Perry shares a birthday with the late Houston — Aug. 9 — and feels a profound sense of kinship with her. He grew up in a household ringing with the exultant sounds of gospel music and the voices of singers who poured their hearts into telling their stories. Perry rhapsodized about Houston’s singular ability to transfigure a note or a vowel sound into pure, aching emotion, calling himself a stan, or super-fan. 

“I also think of the ways in which she was commodified and made into a product and the tragedies of her experience — how people used her up until she had nothing left,” Perry said. “I think there are equal parts a reverence and a love for her, and a want to protect her story and her lineage. I think of not only myself as an artist, but also other artists who are coming up right now, and how we have to protect them from a world that is going to exact of them their life, if they will give it.”

Perry brings that commitment to empathy and safeguarding the souls of artists to his direction of Animals Out of Paper. A 2008 piece by Rajiv Joseph, the play centers on master origamist Ilana, a brilliant woman who is going through a divorce, and the characters Andy and Suresh, who enter her orbit. 

The intimate group of three explores the unsteady process of healing and how human beings deflect and connect with one another. The play will premiere with two performances, at 2:15 p.m. and at 7:30 p.m., Sunday in Bratton Theater.

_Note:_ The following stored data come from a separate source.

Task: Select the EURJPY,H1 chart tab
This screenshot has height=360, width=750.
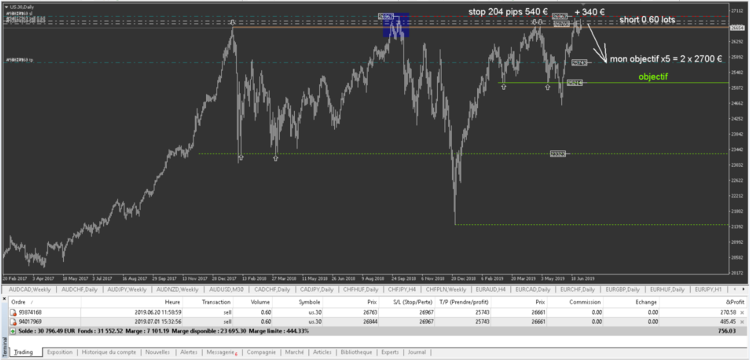Action: click(x=712, y=290)
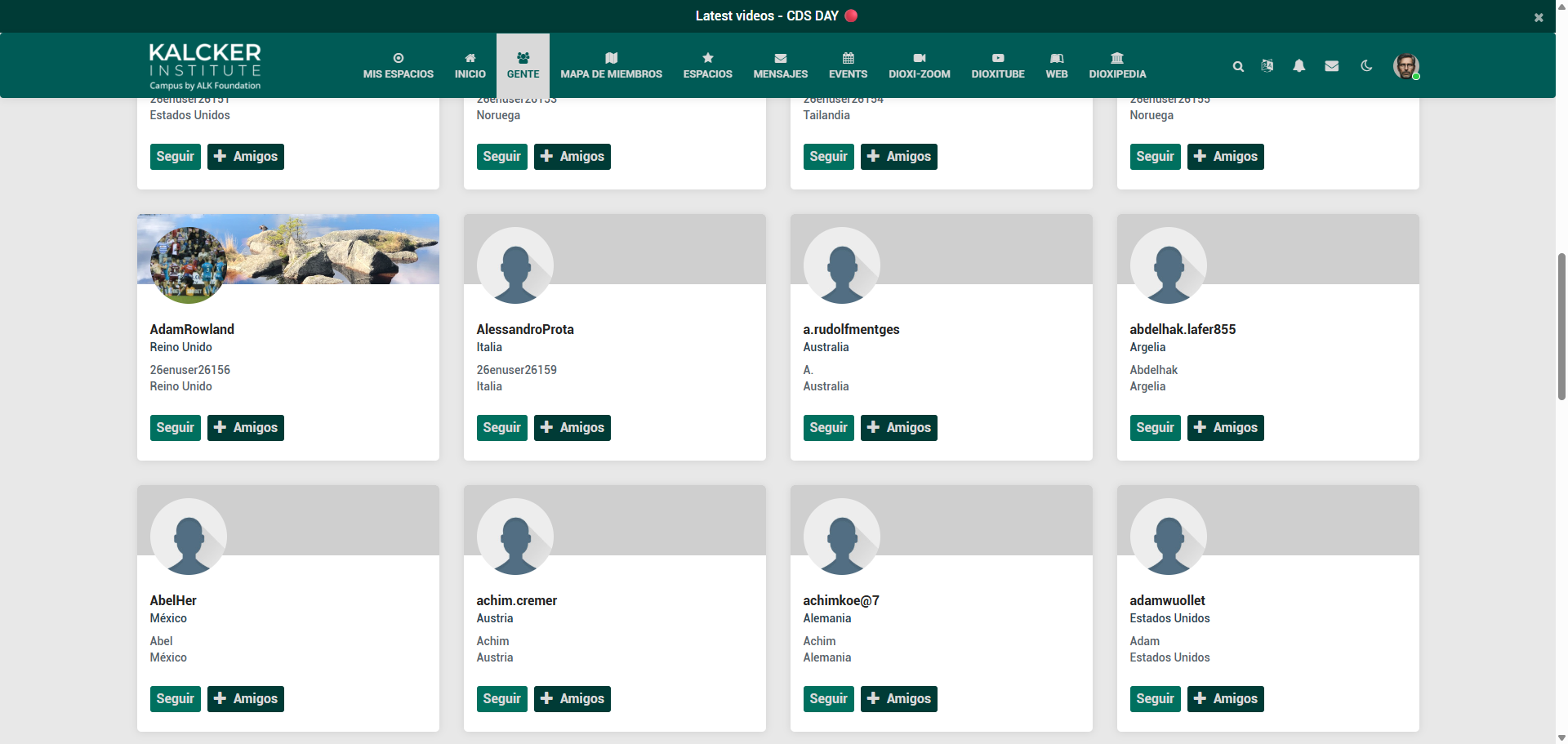Click AdamRowland's profile picture
1568x744 pixels.
pos(189,265)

The two other characters are hurting in their own ways. Andy, a high school calculus teacher who has long adored Ilana’s work from afar, struggles to forge human connections. His student Suresh’s mother was recently killed in a hit-and-run car accident, and Suresh is muddling through his grief. The characters coalesce imperfectly, marked by individual yearnings and needs.

“It really becomes a story of the relationships of these people as they’re going through different phases in their life of healing and finding themselves again,” Perry said. “The play ensues, and we just watch these people crash into each other, and redefine their relationships and redefine themselves over the course of about two hours.”

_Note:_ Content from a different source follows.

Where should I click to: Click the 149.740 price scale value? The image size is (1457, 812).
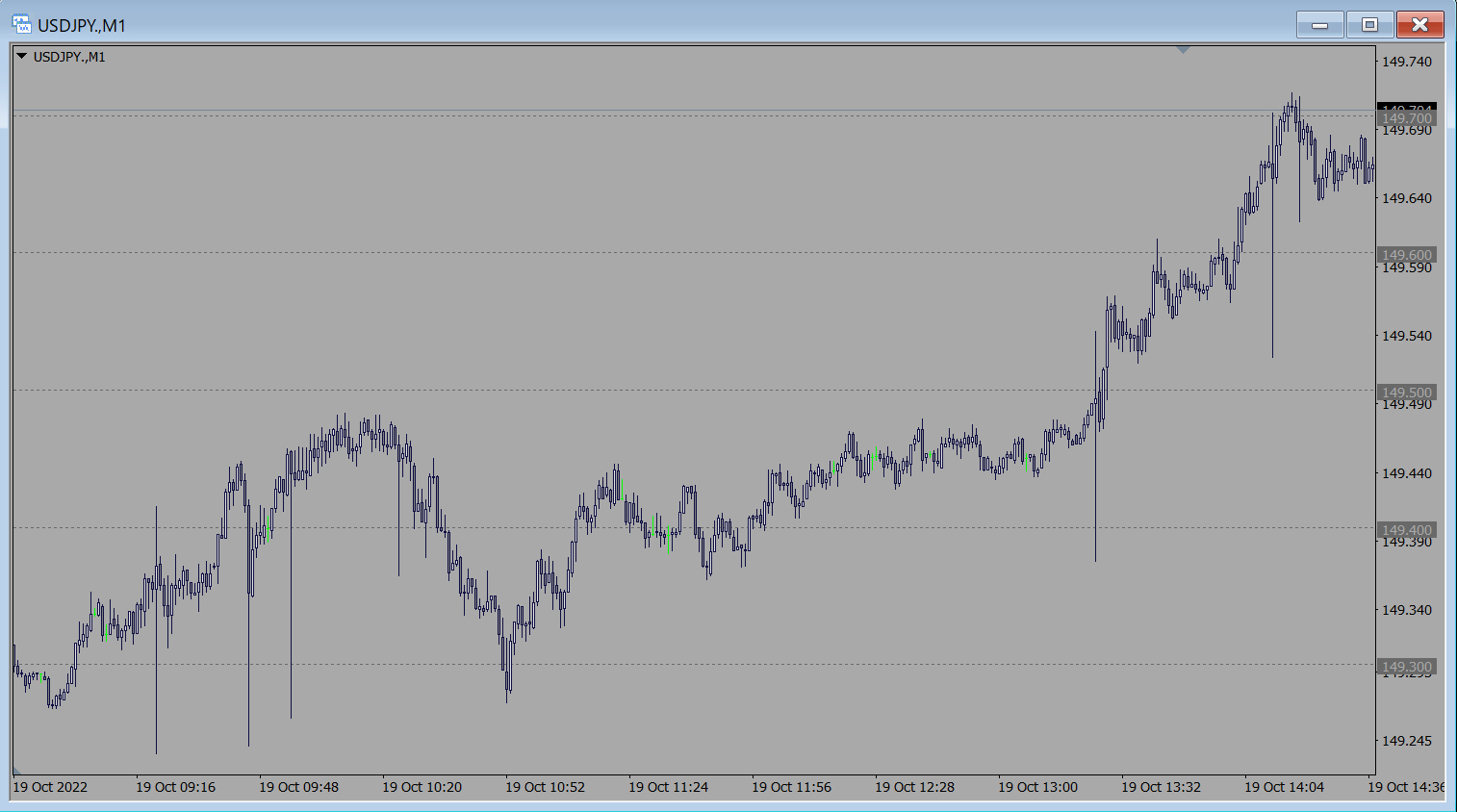tap(1406, 62)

Luis Vega, the guest actor who plays Andy, testified to Perry’s philosophy of centering humanity in the rehearsal room. Vega said that the cast starts every day by circling up and genuinely checking in with one another. Perry also throws in a personal or fun question for everyone to answer.

“There’s this notion of giving yourself up for the arts, and Lamar has re-centered everyone’s well-being and humanity,” Vega said.

Perry also finds the practice of re-centering the voices and stories of historically marginalized people to be a vital one. He began his career as an actor, and as a queer Black man, he noticed that time and again, cisgender white men were sitting behind the table as directors and producers.

“They didn’t really have an understanding or capacity of extending grace for a queer Black body,” Perry said. “I kept putting my faith in these artists and in these gatekeepers to really transform this space for me to create stories and worlds that I could inhabit fully, to be seen and heard, and to feel safe. And I just kept being let down.”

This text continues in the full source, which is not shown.